• [WHAT THIS TASK INVOLVES]:
Can you change every "pixels" in the listing to "px", leave everything else as it is, and omit the pictures from what you return?

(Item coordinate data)
┌──

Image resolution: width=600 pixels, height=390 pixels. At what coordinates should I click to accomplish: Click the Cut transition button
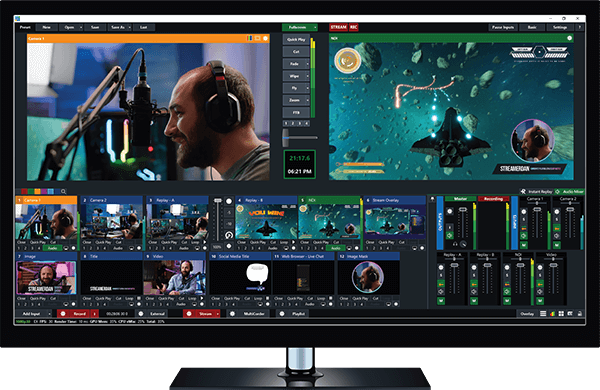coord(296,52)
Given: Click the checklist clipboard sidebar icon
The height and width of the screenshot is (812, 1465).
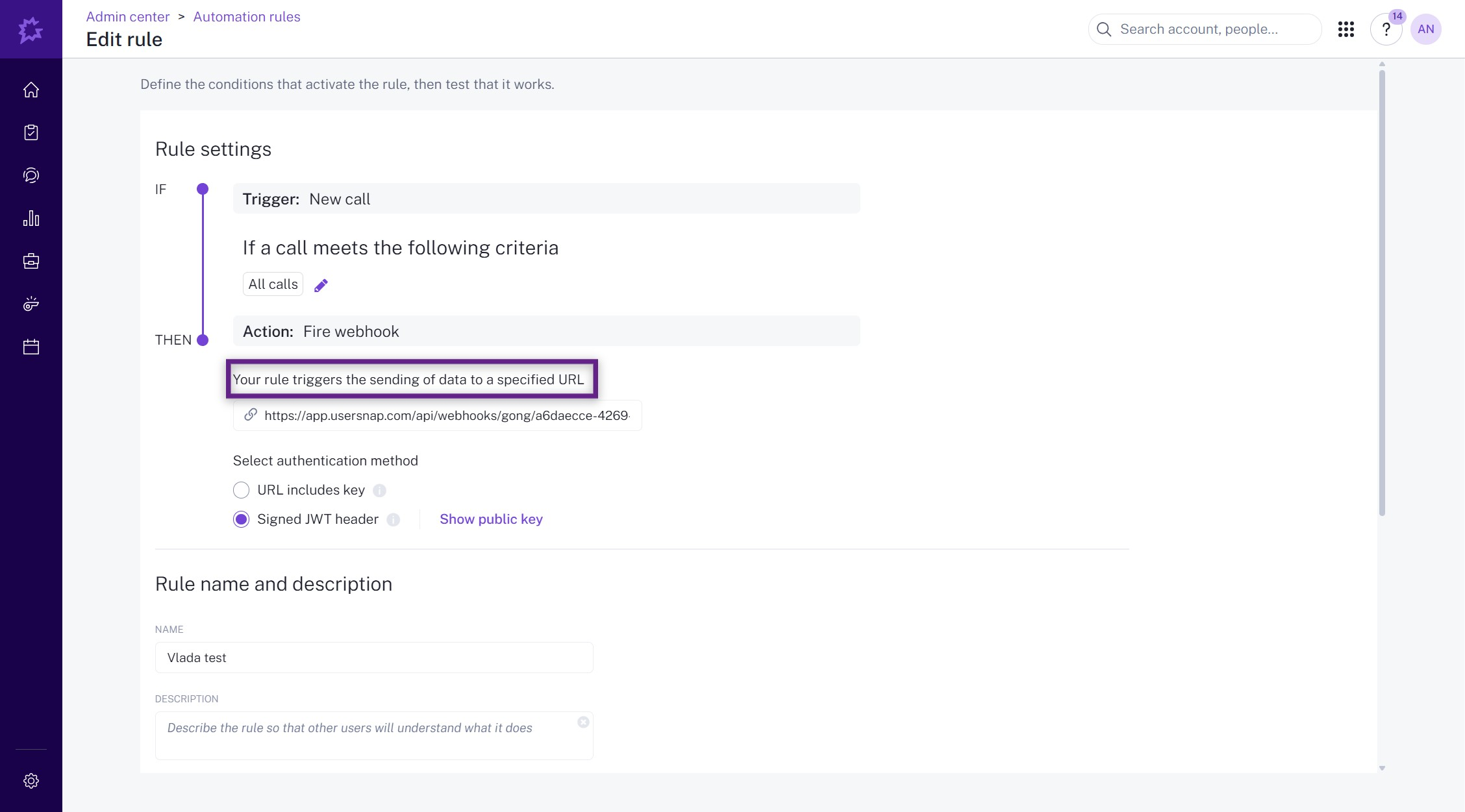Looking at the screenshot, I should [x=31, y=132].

└──

• [RESULT OF THIS EXERCISE]:
Image resolution: width=600 px, height=390 px. At what coordinates should I click to accomplish: Click the Cut transition button
coord(296,52)
Given: Click the checklist clipboard sidebar icon
The height and width of the screenshot is (812, 1465).
Looking at the screenshot, I should [x=31, y=132].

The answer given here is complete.